*Your objective:* Reproduce the data in its entirety, exactly as written.

***** Records provided *****

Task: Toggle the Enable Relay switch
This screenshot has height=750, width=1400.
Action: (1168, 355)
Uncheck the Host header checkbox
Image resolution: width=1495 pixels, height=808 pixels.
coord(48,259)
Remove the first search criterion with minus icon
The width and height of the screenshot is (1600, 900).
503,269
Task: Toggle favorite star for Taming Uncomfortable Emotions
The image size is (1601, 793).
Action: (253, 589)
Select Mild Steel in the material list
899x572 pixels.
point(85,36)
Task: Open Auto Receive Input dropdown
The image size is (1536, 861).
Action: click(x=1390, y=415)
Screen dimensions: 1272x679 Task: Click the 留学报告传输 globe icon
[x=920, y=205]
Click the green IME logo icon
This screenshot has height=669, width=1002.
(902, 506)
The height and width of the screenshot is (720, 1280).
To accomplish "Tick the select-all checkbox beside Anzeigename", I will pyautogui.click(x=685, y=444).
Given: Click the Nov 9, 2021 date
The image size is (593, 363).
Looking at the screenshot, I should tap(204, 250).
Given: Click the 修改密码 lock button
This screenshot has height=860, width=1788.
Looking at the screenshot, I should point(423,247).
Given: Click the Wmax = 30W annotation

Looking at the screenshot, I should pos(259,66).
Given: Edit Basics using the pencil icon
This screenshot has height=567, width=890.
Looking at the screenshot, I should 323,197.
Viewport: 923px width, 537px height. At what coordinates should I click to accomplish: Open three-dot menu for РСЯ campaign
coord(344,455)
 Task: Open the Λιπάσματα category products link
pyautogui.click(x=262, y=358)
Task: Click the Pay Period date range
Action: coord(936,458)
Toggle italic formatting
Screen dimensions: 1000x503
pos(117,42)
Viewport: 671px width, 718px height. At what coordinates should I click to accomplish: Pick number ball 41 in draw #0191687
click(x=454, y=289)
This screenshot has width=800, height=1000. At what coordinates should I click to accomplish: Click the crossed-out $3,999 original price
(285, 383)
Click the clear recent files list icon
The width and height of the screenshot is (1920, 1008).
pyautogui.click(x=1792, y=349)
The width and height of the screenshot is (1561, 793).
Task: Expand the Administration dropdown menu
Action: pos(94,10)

*****

*Written answer:*
Task: Toggle the Enable Relay switch
This screenshot has height=750, width=1400.
Action: (1168, 355)
Uncheck the Host header checkbox
Image resolution: width=1495 pixels, height=808 pixels.
coord(48,259)
Remove the first search criterion with minus icon
The width and height of the screenshot is (1600, 900).
503,269
Task: Toggle favorite star for Taming Uncomfortable Emotions
The image size is (1601, 793).
Action: (253, 589)
Select Mild Steel in the material list
899x572 pixels.
point(85,36)
Task: Open Auto Receive Input dropdown
The image size is (1536, 861).
Action: click(x=1390, y=415)
Screen dimensions: 1272x679 Task: Click the 留学报告传输 globe icon
[x=920, y=205]
Click the green IME logo icon
This screenshot has height=669, width=1002.
(902, 506)
The height and width of the screenshot is (720, 1280).
To accomplish "Tick the select-all checkbox beside Anzeigename", I will pyautogui.click(x=685, y=444).
Given: Click the Nov 9, 2021 date
The image size is (593, 363).
Looking at the screenshot, I should tap(204, 250).
Given: Click the 修改密码 lock button
This screenshot has height=860, width=1788.
Looking at the screenshot, I should point(423,247).
Given: Click the Wmax = 30W annotation

Looking at the screenshot, I should pos(259,66).
Given: Edit Basics using the pencil icon
This screenshot has height=567, width=890.
Looking at the screenshot, I should 323,197.
Viewport: 923px width, 537px height. At what coordinates should I click to accomplish: Open three-dot menu for РСЯ campaign
coord(344,455)
 Task: Open the Λιπάσματα category products link
pyautogui.click(x=262, y=358)
Task: Click the Pay Period date range
Action: coord(936,458)
Toggle italic formatting
Screen dimensions: 1000x503
pos(117,42)
Viewport: 671px width, 718px height. At what coordinates should I click to accomplish: Pick number ball 41 in draw #0191687
click(x=454, y=289)
This screenshot has width=800, height=1000. At what coordinates should I click to accomplish: Click the crossed-out $3,999 original price
(285, 383)
Click the clear recent files list icon
The width and height of the screenshot is (1920, 1008).
pyautogui.click(x=1792, y=349)
The width and height of the screenshot is (1561, 793).
Task: Expand the Administration dropdown menu
Action: pos(94,10)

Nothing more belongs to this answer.